* _Page extract_
BEGIN

Where Mr. Leigh goes overboard in class caricature is with Vera’s tailor son, Sid (Daniel Mays), who’s shown in a ghastly anti-nostalgic 50’s dance hall full of not-very-prepossessing young men and women jumping about to mildly Yank-influenced, brassy swing music. Later, Sid is at his pushiest as the only family member to scold his mother for disgracing the family. This despite the heartwarming support that Stan (Phil Davis), Vera’s mechanic husband, gives her in her hour of need.
One of Mr. Leigh’s more acerbic notes is struck by one of his regulars, Ruth Sheen, who, as the cynically manipulative Lily, steers frightened, unmarried, pregnant women to Vera, pockets the fees they pay and fobs off on Vera many of the black-market items she peddles on the side. In the end, Lily betrays Vera to the authorities after one of the young women nearly dies from the procedure.
Mr. Leigh is too realistic a filmmaker to have his characters indulge in anachronistic agitprop speeches; instead, we are supposedly left to fill in the dots for ourselves. All we’re really left with is the shame-filled spectacle of an old woman unable to cope with the burden placed on her by the coldly indifferent police and courts. Boo, hiss and all that—but I can report that the film left me only vaguely depressed and nothing more. In the final analysis, Vera has regressed from saintly cheer and generosity in helping others to a shame-filled puddle of tears pouring into the vast sea of despond, an uncomprehending woman full of doubt and despair who sinks without a trace. It certainly ain’t Aristotle.
Israeli Film Fest Highlights
The Israel Film Festival has just celebrated 20 years of showing the best in Israeli cinema in New York with an opening-night gala on Oct. 14, where award presentations were given to Matthew C. Blank, Martin Richards, Bob Balaban and Avi Nesher, the writer-director of Turn Left at the End of the World, the opening-night film. The festival screened 36 new Israeli films all in all, of which I’ve seen only Mr. Nesher’s and the closing-night film, Eran Riklis’ The Syrian Bride. Both films deserve a regular run on the local art-house circuit, but I never cease wondering why even good Israeli films have such tough sledding in a city with such a large Jewish population, a city in which Iranian films are infinitely more fashionable among the local intelligentsia. Don’t get me wrong: I like good Iranian films as much as anyone, but I’m always aware, even among the best of them, of the restrictions involved in the treatment of sensitive subjects. As far as I can see, there are no such restrictions in Israeli cinema—which, of course, is not a guarantee of artistic quality. Still, the best Israeli films deserve a chance to be seen.

END

* _Extracted data_
BEGIN

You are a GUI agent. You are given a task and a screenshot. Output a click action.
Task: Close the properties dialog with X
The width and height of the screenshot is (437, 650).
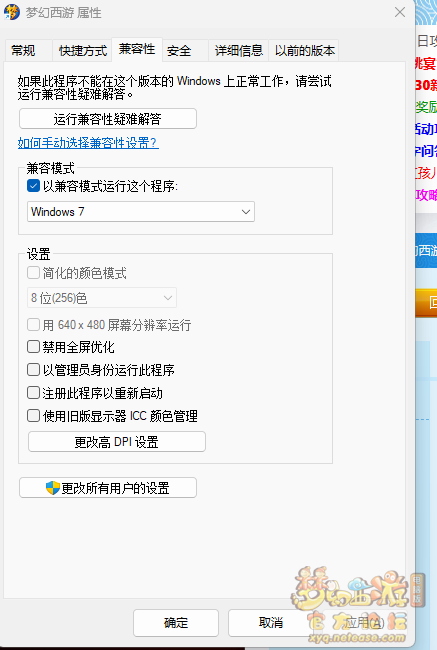coord(400,12)
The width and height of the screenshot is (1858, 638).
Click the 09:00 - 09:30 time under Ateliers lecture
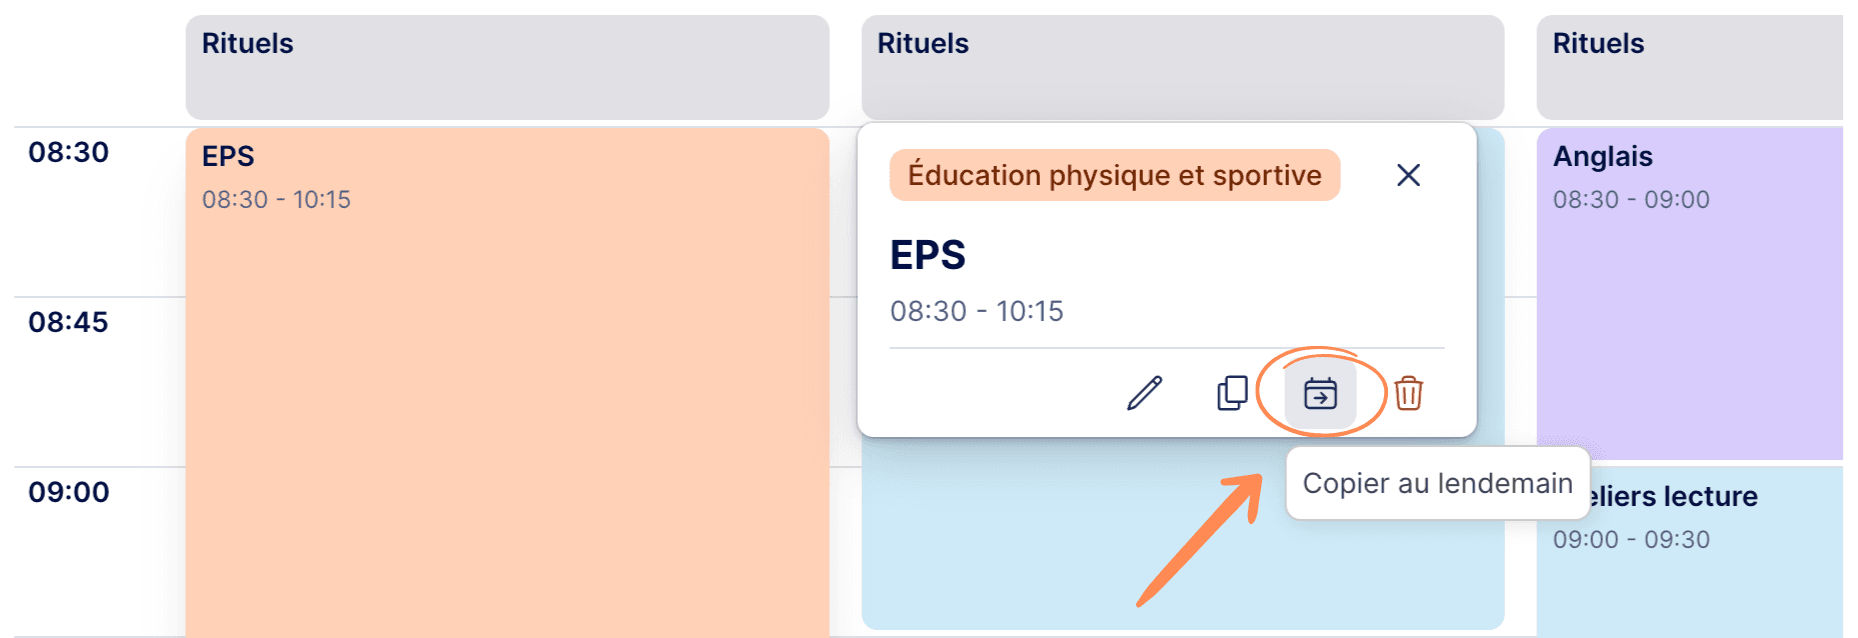1631,539
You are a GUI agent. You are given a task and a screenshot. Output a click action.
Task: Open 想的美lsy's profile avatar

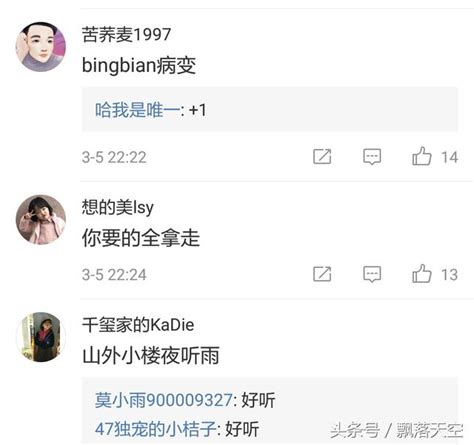coord(41,220)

END

* _Exercise task 1_
Transcribe the stretch of the film review from "One of Mr. Leigh’s" through "from the procedure.".
* _Exercise task 2_
Pick up the film review where it stops and keep writing it.
The data has nothing to do with the film review.

* _Expected output 1_
One of Mr. Leigh’s more acerbic notes is struck by one of his regulars, Ruth Sheen, who, as the cynically manipulative Lily, steers frightened, unmarried, pregnant women to Vera, pockets the fees they pay and fobs off on Vera many of the black-market items she peddles on the side. In the end, Lily betrays Vera to the authorities after one of the young women nearly dies from the procedure.

* _Expected output 2_
Turn Left at the End of the World takes a somewhat comic view of a provincial Israeli backwater village populated largely by Jewish immigrants from India and Morocco, who have not found Israel to be the land of Golden Opportunity promised them by the various agencies of the Sharon government. There is no mincing of words in the charges of betrayal directed at the government.
One of the comic subtexts of the movie is the degree of Francophilia among the Moroccan Jews. The Moroccan housewives swear by French-made soap as fervently as the Indian Jews swear by English-made soap. But the most spectacular manifestation of Indian-Jewish Anglophilia is their fanatical devotion to cricket, a sport with which few, if any, Israelis have previously been acquainted.
When the town’s underpaid workers at the bottling plant go on strike, they expect the Sharon government to put pressure on the owners to settle the strike quickly. When the government fails to intervene, both the Indian and Moroccan immigrants become even more disillusioned. The film is so clearly on the side of the strikers that one tries to recall the last Hollywood film to take up the cause of striking workers against a corporation. All I came up with off the top of my head is Martin Ritt’s Norma Rae, made in 1979.
The central story deals with the friendship of two high-school girls, the sultry Moroccan, Nicol, and the brainy Indian, Sara. The friendship survives Nicol’s sexual affair with her charismatic high-school teacher, and the adulterous relationship between Sara’s father and a provocative Moroccan widow. Both girls seek to escape to the outside world by joining the army, but in the end the sudden death of Nicol’s mother forces her to stay behind to take care of her family while Sara goes off alone on the bus to a new life.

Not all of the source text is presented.